By late afternoon, I instruct the staff to move her to my quarters, past the still-smoldering wreck of her old chamber. Healers move in and out, checking her breathing, administering potions, the smell of herbs and salves thick in the air. I sit at her side as she lies pale and unmoving in my bed, barely a shade of the girl I married—a girl who, until last night, I would have dismissed as headstrong, irritatingly defiant, intriguing in her powerlessness and her rage, but only that. Not this. Now, even in dead sleep, she appears barely human, a subtle glow to her skin.

Her fingers lie slack on the edge of the blanket, so small and delicate. The sight grates against the memory of thatraw power ripping through the stone. The woman who had shattered the walls around her now looks like a child, fragile and defenseless, yet she still emanates a power I can barely describe.

Without thinking, I reach out, brushing a strand of her hair from her forehead. Her skin is cool beneath my fingertips. She murmurs something, barely a whisper, her voice trailing off into something incoherent, though her words echo, strangely, in my mind:“I am no witch.”

I watch her a long moment, wondering. Did she know what power lay inside her? Or did she hide it even from herself, a denial that shattered under pressure? For the first time, a thin thread of sympathy pulls at me. She’s not an invader, nor a rival; she’s my bride, the woman who belongs to me as surely as this castle, this kingdom. And yet, she holds a power that terrifies me.

“Do you know what you are, Calliope?” I ask, my voice barely a whisper. I lean close, my words slipping into the silence, almost as if I fear she might hear them. “Do you even want this power, or are you just as lost in it as I am?”

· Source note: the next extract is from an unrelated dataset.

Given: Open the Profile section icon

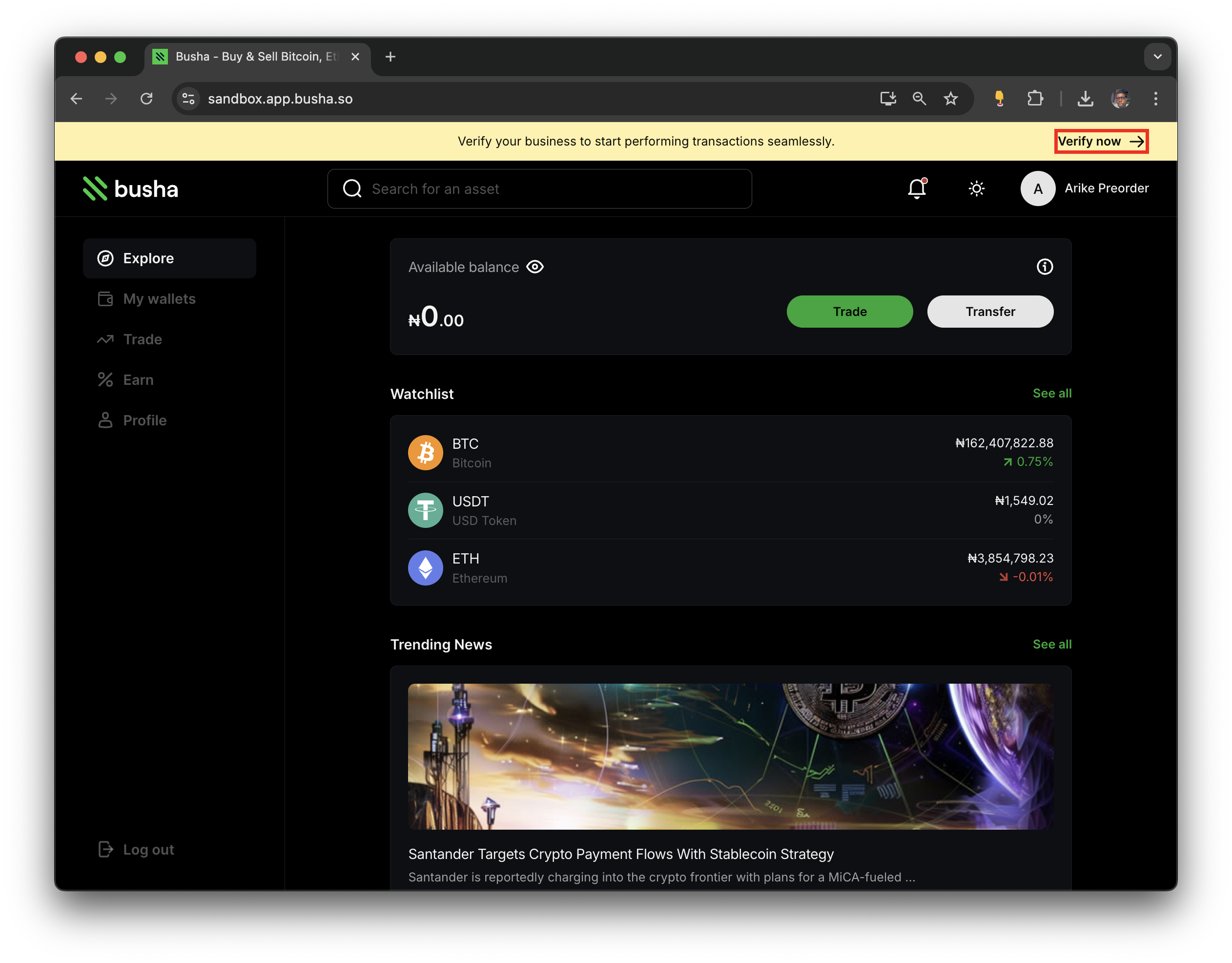Looking at the screenshot, I should [105, 420].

She doesn’t answer, her only movement the slight rise and fall of her chest. But there is a shift in me, something I can’t quite ignore. She is my wife, yes, bound to me by duty and by the rules I uphold. But I will not let her slip from me into something that will tear this kingdom apart. Not now. Not ever.

I owe it to my family, my house, to slay her if she should threaten that which I rightfully rule.

My fingers rest against her hand, her skin cool but not lifeless, and I vow silently that I will learn the full measure of her power. Whatever she is, whatever she becomes, I will see it realized. And if she is indeed more than any of us knows, then I will see her prepared.